When I see we got to see "some" of Andy's work, that would be accurate. We were unaware that we were going to be attending a special-needs performance, which is a fine idea indeed to allow those children to experience theater. No problem there. But if you're going to see the full scope of a lighting design, as we had planned to do, it's not the best plan. For very good reasons, special effects such as strobe lights are left out, and house lights are left on throughout. We had a good time, but not really the full experience.

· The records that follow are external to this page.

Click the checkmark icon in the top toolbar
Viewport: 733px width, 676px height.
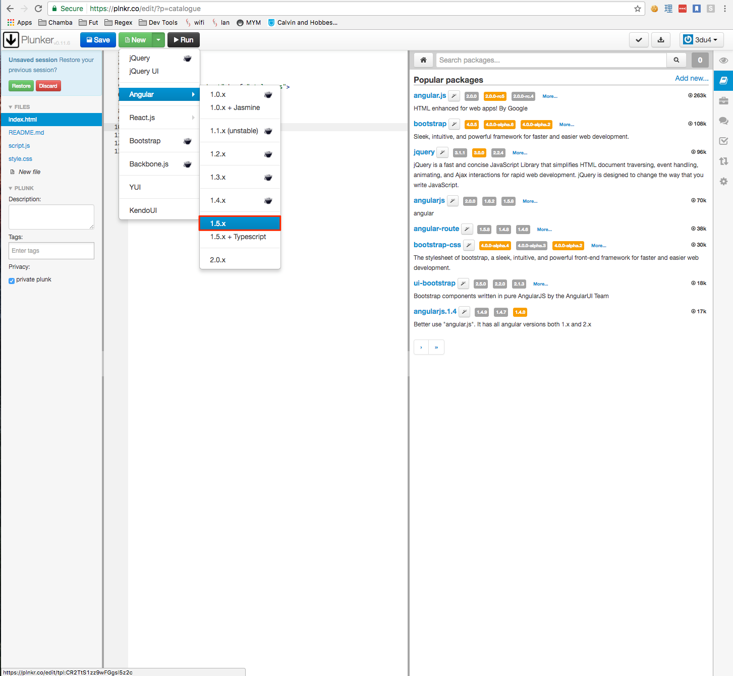tap(639, 40)
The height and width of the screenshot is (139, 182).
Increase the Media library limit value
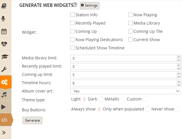(179, 57)
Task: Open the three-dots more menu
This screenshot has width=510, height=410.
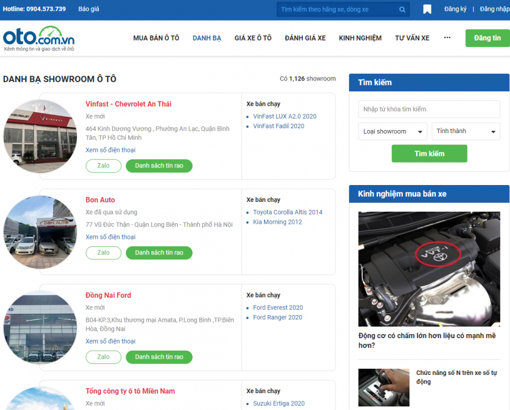Action: coord(447,37)
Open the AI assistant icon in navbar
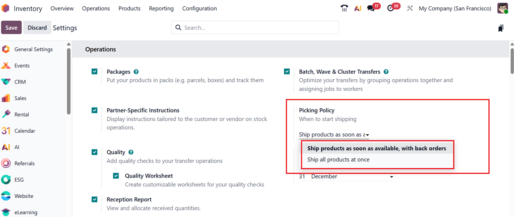 click(x=358, y=8)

There was also this one actress who either didn't know where her special light was, or didn't care, and some less-than-enthusiastic performances in general, and well, it could have been better. But we got there!

Tuesday, April 3, 2012

Trying something new-ish

And now, for a slightly different angle on "playing with plays": I'm going to be in one. Well, sort of. It's not really a play production, it's a one-night staged reading, so I'll have a script in front of me and be surrounded by a lot of talented people I really like. But still ....

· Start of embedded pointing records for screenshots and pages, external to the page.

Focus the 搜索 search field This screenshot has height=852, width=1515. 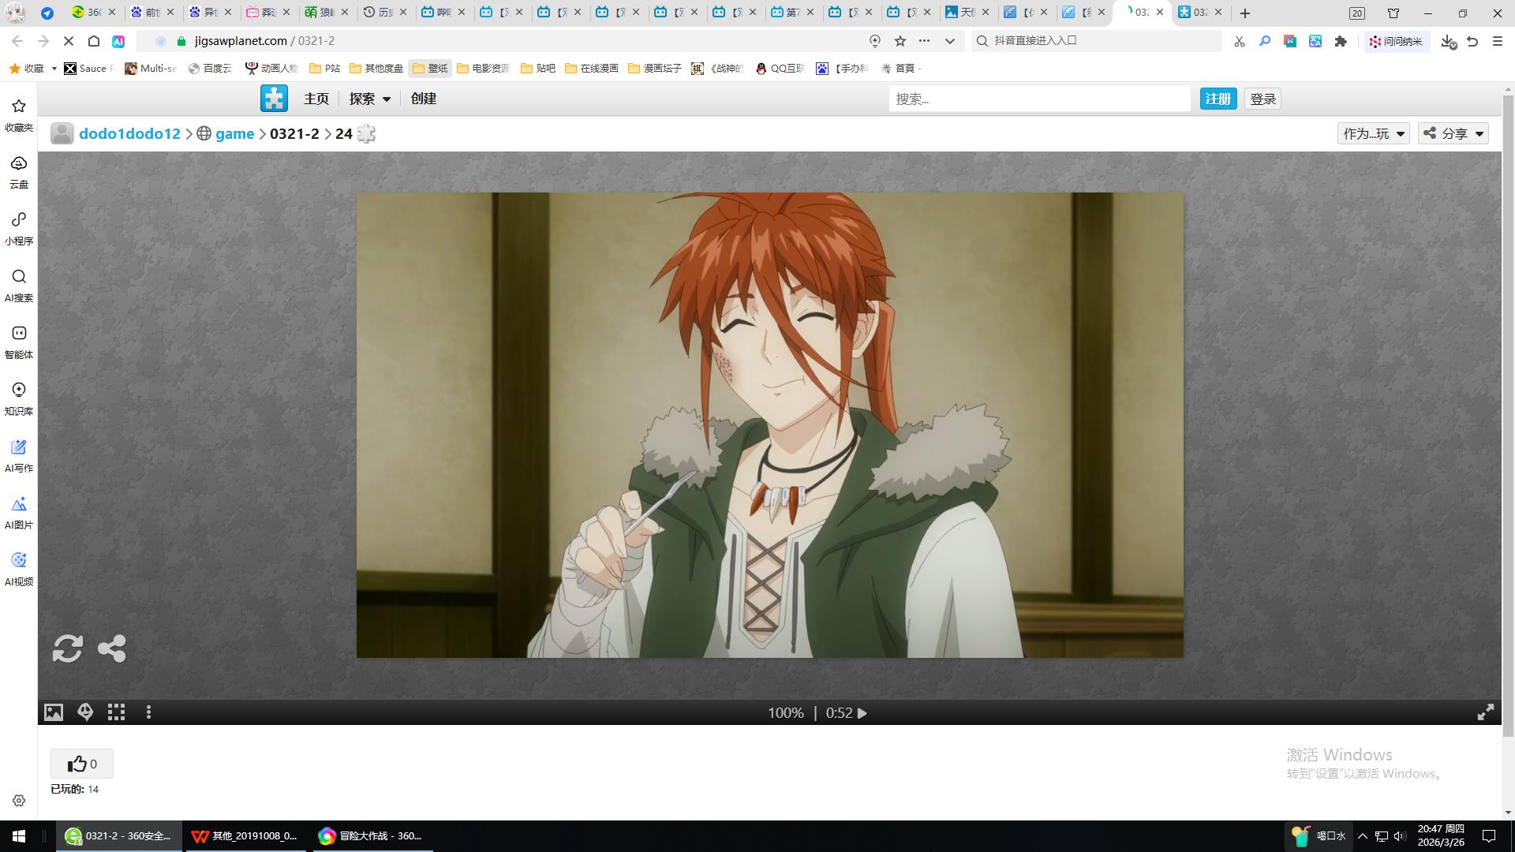point(1038,99)
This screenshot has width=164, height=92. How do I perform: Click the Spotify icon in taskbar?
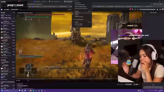34,90
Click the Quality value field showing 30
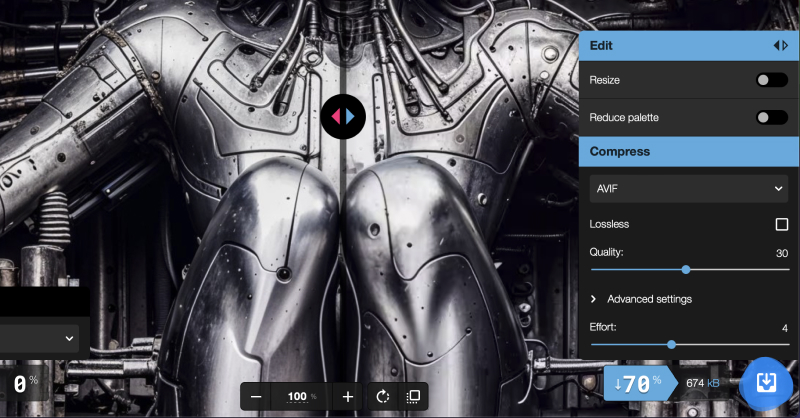This screenshot has width=800, height=418. [x=781, y=253]
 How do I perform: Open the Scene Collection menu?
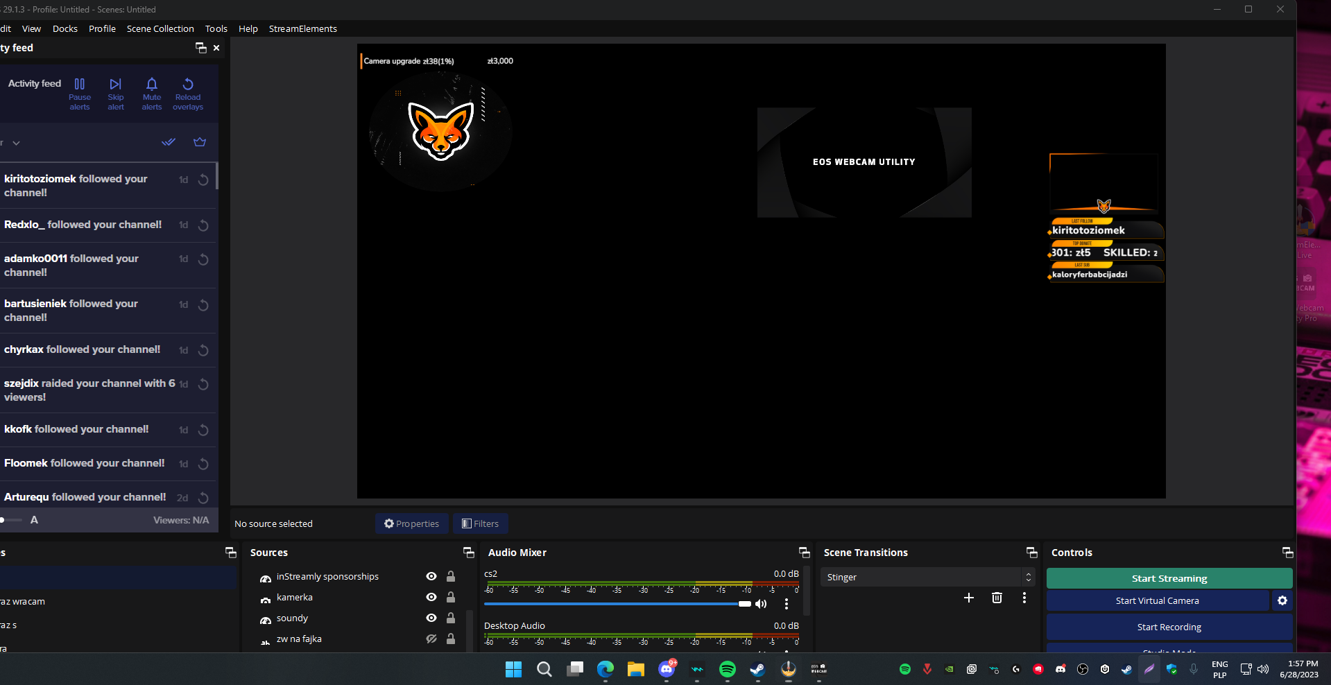160,28
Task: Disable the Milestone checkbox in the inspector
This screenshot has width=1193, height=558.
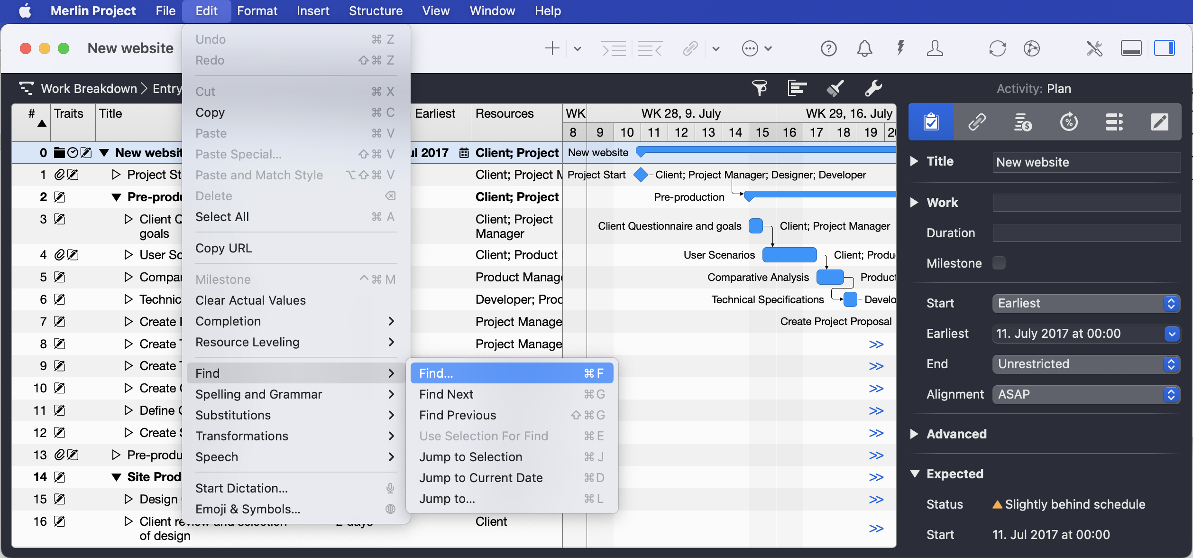Action: click(1000, 263)
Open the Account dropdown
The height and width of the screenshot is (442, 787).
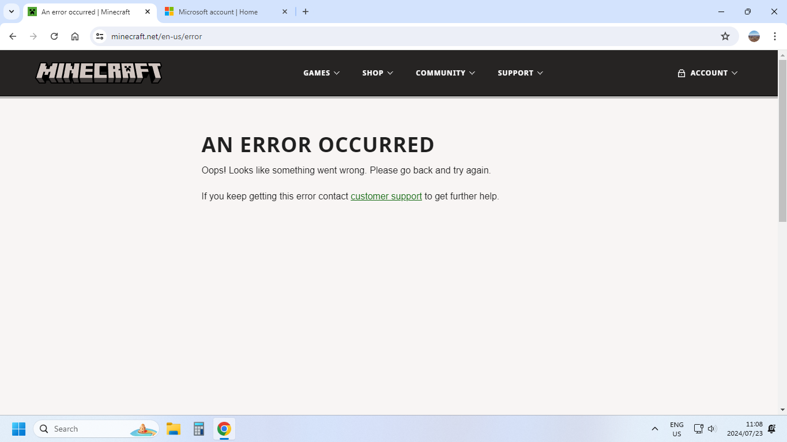(707, 73)
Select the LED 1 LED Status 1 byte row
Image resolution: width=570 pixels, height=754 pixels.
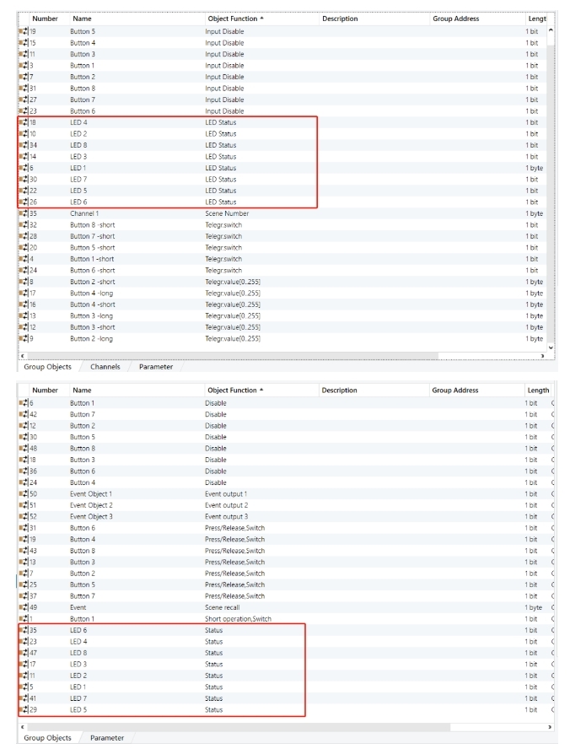(169, 168)
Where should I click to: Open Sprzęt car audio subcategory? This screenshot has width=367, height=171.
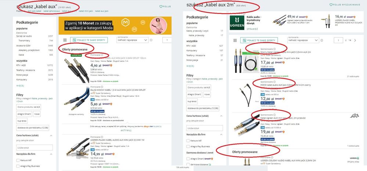tap(24, 36)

Anyway, on Friday night, April 27, at Theatre Alliance over in Winston-Salem, a good-sized cast will be reading the play "8," which uses interviews and trial transcripts to illuminate the trial over California's Proposition 8. It's a good and timely subject, given North Carolina's May 8th voting situation over trying to make a definition of marriage part and parcel of the state's constitution. As for me, with a few historical exceptions (most of them overturned), constitutions are meant to protect peoples' rights, not deny them. So I'm a strong "no" vote person. Kathy has stepped into an ASM role on the KLT musical, which leaves me time to do other things - and this is one that I chose.

It's not that I've never been on stage before -- just not much. "Music Man" as a member of the quartet in high school. "Trial by Jury" as a member of the jury in college. And a bartender in a one-act after graduation. My problem is, and has always been, memorizing lines. I'm just no good at it. It's a shame that the woman in black in "The Woman in Black" is a woman. I'd be good at that role! NO lines!

At any rate, it's a reading. A lot of people I know or know of are part of the cast, too, so looking forward to spending a little time on-stage. I guess I took Carson Kreitzer's advice to heart - if you're going to write for theater, it's good to be part of theater in different fashions as much as possible, both behind and on the stage. I tend to agree.

Now I just have to make time to do some more of the writing part!

Anyway, on Saturday night, we saw George Bernard Shaw's "Man and Superman" at UNCG. It was a master's degree project for the lead female, who was excellent, and included our young friend Mike Shapiro as the one American in an otherwise British cast (and one Irish-American). As was the way in its time, it's not a short show. But very enjoyable!